Hardly Athletic have dined out on our underdog status in the short period since the club was established. Accused of media manipulation and using our pathetic performances to gain publicity, an impressive following was all that the team had to show for our first six months, which yielded zero points and a goal difference of minus forty-three.
With the league season in tatters, all hope rested on a cup run. This was dashed swiftly as Athletic, languishing at the bottom of the bottom division, were pitted against SS Ladzio, the leaders of Division One. Dreadful name aside, Ladzio posed a truly terrifying threat to a defence that would make the partnership of Phil Jagielka and Ashley Williams look competent.
Despite the result of the draw, the relentless optimism of certain squad members did not wane. If I’d received a pound for every time the phrase ‘magic of the cup’ was uttered prior to the game, the club may have been able to invest in a top-quality striker.
The signs were there for a thrashing of ungodly proportions. Ladzio had beaten Division Two’s Combined Honours 19-2 in their previous game and Athletic had endured a testing winter.

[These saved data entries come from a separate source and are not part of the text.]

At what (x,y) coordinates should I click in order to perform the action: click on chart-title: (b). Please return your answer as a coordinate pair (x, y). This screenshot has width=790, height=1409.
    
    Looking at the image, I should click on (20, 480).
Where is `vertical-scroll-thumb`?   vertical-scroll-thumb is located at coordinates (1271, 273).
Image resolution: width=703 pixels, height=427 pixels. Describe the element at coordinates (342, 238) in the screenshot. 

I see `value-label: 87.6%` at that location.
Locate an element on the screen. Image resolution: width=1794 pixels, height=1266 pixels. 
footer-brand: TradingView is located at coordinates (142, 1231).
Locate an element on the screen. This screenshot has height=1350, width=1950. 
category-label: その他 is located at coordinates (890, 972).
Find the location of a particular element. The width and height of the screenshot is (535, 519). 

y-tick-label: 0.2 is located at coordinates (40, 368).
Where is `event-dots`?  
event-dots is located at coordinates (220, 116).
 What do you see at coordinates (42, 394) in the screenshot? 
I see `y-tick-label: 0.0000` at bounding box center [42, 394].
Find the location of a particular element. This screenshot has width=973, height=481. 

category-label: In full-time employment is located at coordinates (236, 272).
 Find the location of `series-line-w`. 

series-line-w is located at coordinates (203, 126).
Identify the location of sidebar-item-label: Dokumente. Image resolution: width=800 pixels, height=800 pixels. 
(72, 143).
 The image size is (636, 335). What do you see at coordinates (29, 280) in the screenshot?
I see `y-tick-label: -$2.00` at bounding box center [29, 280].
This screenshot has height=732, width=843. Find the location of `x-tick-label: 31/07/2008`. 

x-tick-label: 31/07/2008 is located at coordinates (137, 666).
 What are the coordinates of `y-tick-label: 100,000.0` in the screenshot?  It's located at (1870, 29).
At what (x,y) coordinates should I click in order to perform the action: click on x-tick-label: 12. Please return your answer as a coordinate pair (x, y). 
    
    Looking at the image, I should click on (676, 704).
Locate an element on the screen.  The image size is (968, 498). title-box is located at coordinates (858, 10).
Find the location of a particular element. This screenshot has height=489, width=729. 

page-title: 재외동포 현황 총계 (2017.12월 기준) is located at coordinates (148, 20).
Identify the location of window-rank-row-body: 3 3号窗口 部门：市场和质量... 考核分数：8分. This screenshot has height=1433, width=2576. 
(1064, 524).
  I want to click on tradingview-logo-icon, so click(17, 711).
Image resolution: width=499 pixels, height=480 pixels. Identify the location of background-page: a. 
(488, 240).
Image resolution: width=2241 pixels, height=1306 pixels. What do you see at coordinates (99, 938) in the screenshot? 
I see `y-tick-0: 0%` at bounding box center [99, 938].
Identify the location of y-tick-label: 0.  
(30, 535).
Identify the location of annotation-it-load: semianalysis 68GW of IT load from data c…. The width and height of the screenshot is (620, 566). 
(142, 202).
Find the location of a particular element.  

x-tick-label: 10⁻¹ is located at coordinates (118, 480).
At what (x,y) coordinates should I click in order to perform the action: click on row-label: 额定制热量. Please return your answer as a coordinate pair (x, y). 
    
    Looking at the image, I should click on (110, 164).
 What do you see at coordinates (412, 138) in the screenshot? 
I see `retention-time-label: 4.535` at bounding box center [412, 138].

Assistant manager James Bate departed for a three-month placement at PwC in Manchester and Athletic’s final match before the Christmas break had, naturally, resulted in another calamitous defeat.
Lacking regular goalkeeper Danny Aspinall due to essay deadlines, an advert for a replacement was placed on Facebook group ‘Castle Leazes Ticket Exchange’ but produced zero results. It seemed that 6-foot-8 centre-half ‘Big’ Will van Woerden would have to deputise once again. Fortunately, upon collecting defender Henry Clark for the game, his flatmate Liam McGlinchey agreed to play in goal.
Unbeknownst to me, McGlinchey had not played football since under-8s, making him a perfect fit for the team. Although striker Raff Marioni broke his season-long goal drought at long last, the game finished 9-2 to mid-table IngSoc and Athletic remained at the foot of Division Three. Hardly great preparation for the forthcoming cup tie.
The new year and the game against Ladzio came around. Our team, lacking fitness due to the January exam period and the celebrations that followed, were not looking forward to the prospect of chasing the ball for the entire ninety minutes. However, the squad was buoyed as an impressive crowd of close to fifty descended on Longbenton Pitch 2, eager to witness one of the most mismatched games of football in the history of the game.
Agrics FC and Boca Seniors striker Rory Langdon was brought in as Assistant Manager. Dressed in a tracksuit, Langdon’s vocal approach provided the squad with a necessary motivational yang to my besuited, continental and quietly tactical yin. Ignoring numerous suggestions to play at least eight men at the back, Langdon and myself remained bullishly loyal to our tried and failed 4-2-3-1 formation. We hoped to drag Ladzio down to our level by attempting to play actual football.
Despite being put on the back foot immediately, Athletic started the game well. Playing at full-back for the first time, Andrew Watson was calm on the ball and assured in defence, while Henry Clark and Callum Jackson stood firm at centre-half. The first nervy moment arrived when goalkeeper Aspinall, still unable to get to grips with the position of the sun, watched an opposition goal kick rattle his crossbar. He recovered well, making several incredible saves to deny Ladzio and keep the scores level. Inevitably, the First Division outfit took the lead from a corner and doubled their lead shortly before the interval.
After an inspiring and insightful team talk, the unthinkable happened. George Yates won a free kick forty yards from goal and midfielder Ben Sangster stepped up. Reminiscent of Ronaldinho’s lob of David Seaman at the 2002 World Cup, Sangster’s controlled strike sailed over Ladzio’s keeper and sent the baying masses into rapture.
A truly great footballing moment that will live long in the memory of all in attendance. Unfortunately, Athletic were unable to capitalise on the goal and Ladzio scored two more to crush the Division Three outfit’s hopes of an incredible upset. Numerous questionable referring decisions halted Athletic’s chances of getting back into tie and resulted in calls for VAR to be implemented at Intra Mural venues.
As the game came to an end, Ladzio’s centre forward took the ball into the corner to run the clock down and was met by a thundering challenge from George Yates. Although we hadn’t won, we certainly got under their skin.
Despite being knocked out of the cup, Athletic can hold their heads high. A superb performance, possessing more steel, and crucially, more footballing ability than they had shown before, shows promise for the remainder of the season. We go again.